Member of the Senate of Canada for Nova Scotia
- In office 12 March 1903 – 30 March 1905

Personal details
- Born: 31 August 1859 Avondale, Nova Scotia
- Died: 18 August 1934 (aged 74) Windsor, Nova Scotia
- Party: Liberal
- Profession: manufacturer, shipowner

= Rufus Curry =

Canadian politician

Rufus Curry (31 August 1859 - 18 August 1934) was a manufacturer and painter in Nova Scotia. He was appointed to the Senate of Canada in 1903, but declined the appointment and never actually took his seat. Notwithstanding this, he is officially listed by the Parliament of Canada as having been a Liberal Party Senator from 1903 to 1905.

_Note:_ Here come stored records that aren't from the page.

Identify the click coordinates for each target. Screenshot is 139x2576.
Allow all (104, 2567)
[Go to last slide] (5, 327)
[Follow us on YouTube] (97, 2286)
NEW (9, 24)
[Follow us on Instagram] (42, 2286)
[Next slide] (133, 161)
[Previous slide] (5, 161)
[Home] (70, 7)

Curry was born in Avondale, Nova Scotia, the son of Frederick Curry, and joined his father's ship-owning and shipbuilding firm on reaching adulthood. He later inherited half of his father's estate, including all business and shipping interests. He moved to Windsor, Nova Scotia in the late 1890s, where he became a director of St. Croix Marine Insurance Company and a founder of the Electric Light Company of Windsor. He eventually served as Mayor of Windsor for one year.

He was appointed to the Senate on 12 March 1903, following nomination by Prime Minister Wilfrid Laurier to replace the recently deceased Clarence Primrose. A report in the Toronto Star newspaper indicates that he did not want the appointment, and declined to serve. However, no letter of resignation was received by the Governor General at that time.

He attempted to leave the Senate in March 1904 by submitting a letter of resignation to William S. Fielding, then the Minister of Finance in the House of Commons, although for some reason this was not accepted at the time. His resignation finally took effect on 30 March 1905, after the Committee on Orders and Customs of the Senate and Privileges of Parliament recommended that the Senate declare his seat vacant under the provisions of the British North America Act, 1867, which allows such an action after a Senator has missed two consecutive sessions.